:: LEESTEKST ::
Agatha. Wij gaan daar volgend jaar in april ook onze algemene reünie houden. Het
Erfgoedcentrum heeft als doel om uit te groeien tot een nationaal beheers-,
activiteiten- en expertisecentrum op het gebied van kloosterlijk erfgoed en
kloosterleven in Nederland (zie ook
www.kloostersintaegten.nl) Dit betekent
enerzijds behoud en beheer van het erfgoed van de Nederlandse kloosters en
anderzijds het toegankelijk stellen van dit erfgoed aan het publiek en het
ontwikkelen van activiteiten die het erfgoed in de hedendaagse context betekenis
geven. Het centrum is in 2006 geopend en zijn de eerste jaren van het bestaan
besteed aan het opbouwen en ontsluiten van de erfgoedcollecties. Er zijn liefst
85 orden en congregaties bij Sint Aegten aangesloten, waaronder ook de
kruisheren.
Vanaf 2008
worden ook de publieksactiviteiten, die tijdens de opbouw niet goed konden
worden ontwikkeld, grondig opgezet. De plannen voor het realiseren van een
bezoekerscentrum, voor de uitbreiding van de website, voor de (her)inrichting
van de kloosterkerk en voor de opbouw van enkele tentoonstellingen zijn in
concept gereed en zullen in 2009 worden gerealiseerd. ‘Kortom, volop plannen’,
zo zegt Nic in zijn rubriek op deze website, ‘waarvan een groot deel reeds in
uitvoering en gelukkig voor een groot deel ook gefinancierd, mede dankzij
subsidies van o.m. de provincie. Maar voor de exploitatie blijven nieuwe bronnen
noodzakelijk. Daarom mijn oproep om toch vooral lid te worden van
deVriendenkring van klooster Sint Aegten.’ Als lid van de vriendenkring ontvang
je elk kwartaal de nieuwsbrief Kroniek
Sint Aegten en word je uitgenodigd voor speciale gelegenheden. Vraag daarom
een brochure met aanmeldingskaart aan: tel. 0485-311007 of
info@kloostersintaegten.nl.
Als we als Udense studenten wel een grote mond hebben over de teloorgang van de
kruisheren in Uden, mogen we ons ook wel eens extra laten zien bij het behoud
van al dat erfgoed in Sint Agatha.
:::
— WAAR AAN WERKEN —
Zet de tekst hierboven over klooster Sint Aegten voort, te beginnen na de laatste zin.
:: GETOONDE GEGEVENS ::
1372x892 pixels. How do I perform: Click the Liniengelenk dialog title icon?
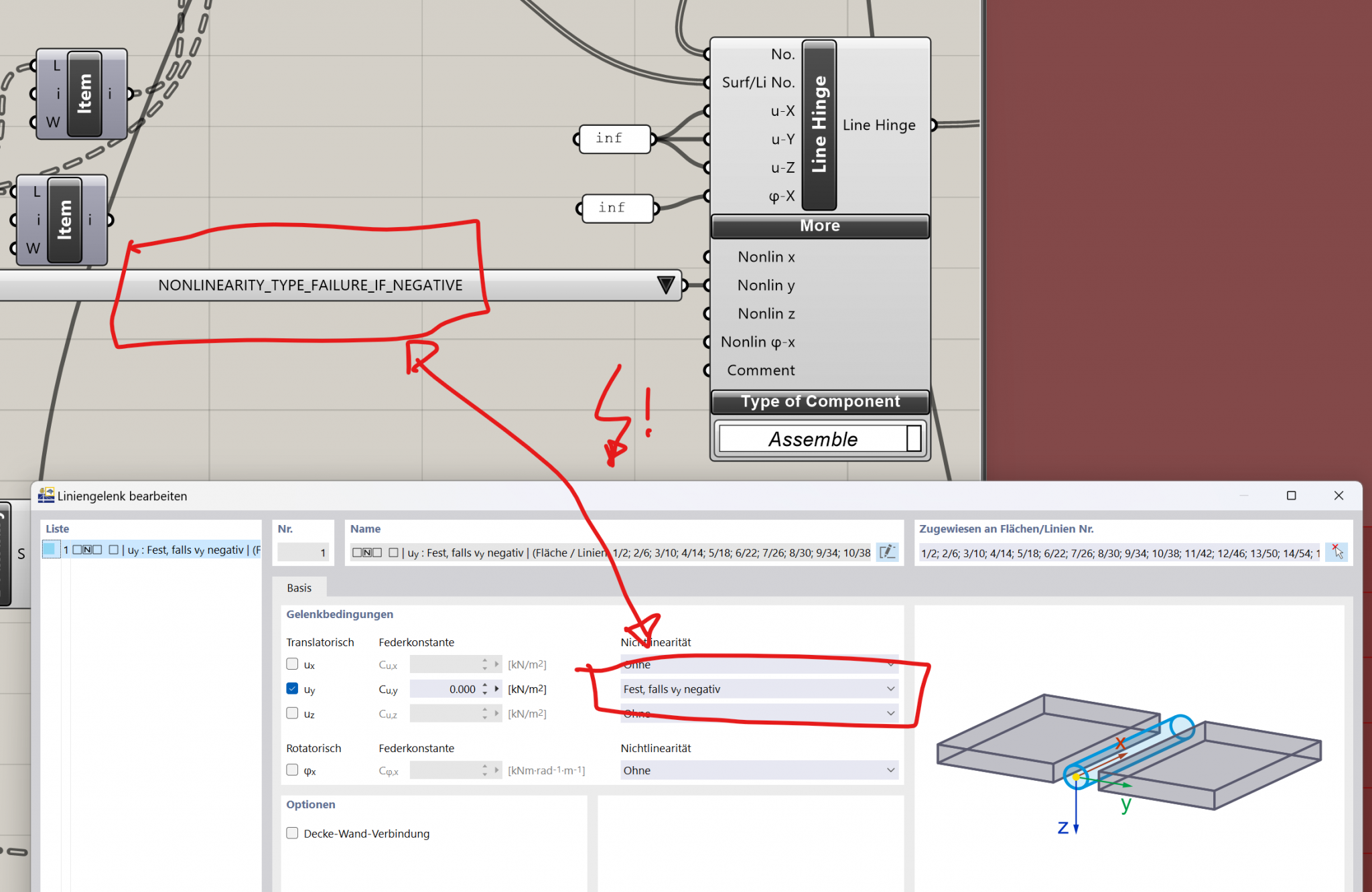tap(46, 496)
:::
— ANTWOORD —
Om dit
feuilleton een beetje aanzien en niveau te geven laat ik graag en vaak andere
jongens van toen aan het woord. Maar om dat voor mekaar te krijgen valt nog niet
mee. Iedereen reageert enthousiast en zit ook boordevol herinneringen, maar van
iets op papier zetten komt er vaak niet van. Maar we zijn vasthoudend. Zo kan ik
gerust aankondigen dat ik binnenkort zal beschikken over een boeiend verhaal van
Edwin Latumeten die toen we hem in St. Agatha tegenkwamen beloofd heeft ons iets
te vertellen over zijn tijd op het college. Ook hoop ik dat Thijs Kappen het
avontuur op schrift stelt van de kano’s, die de jongens destijds op St. Jozef
hebben gebouwd en waarmee ze vervolgens zijn gaan varen in Ehrenstein. Verder
hadden we onlangs met de werkgroep-Mettes een interview met Stan Ciesluk. Dat is
een spectaculaire dag geworden, waarbij Stan het café in Den Bosch waar we samen
waren gekomen behoorlijk op stelten heeft gezet. Ik hoop binnenkort hier ook
enige fragmenten uit het interviewverslag met Stan te kunnen citeren.
Andersom
gebeurt het ook regelmatig dat mensen uit zichzelf bij mij terecht komen. Zoals
Hans Nolden. ‘Met veel interesse heb ik de afleveringen van ‘Als de leraar
binnenkomt, staat men op’ bekeken’, mailde hij mij. ‘Het doet me met enige
weemoed terugdenken aan m'n eigen schooltijd (maar dan bij de paters Jezuïeten).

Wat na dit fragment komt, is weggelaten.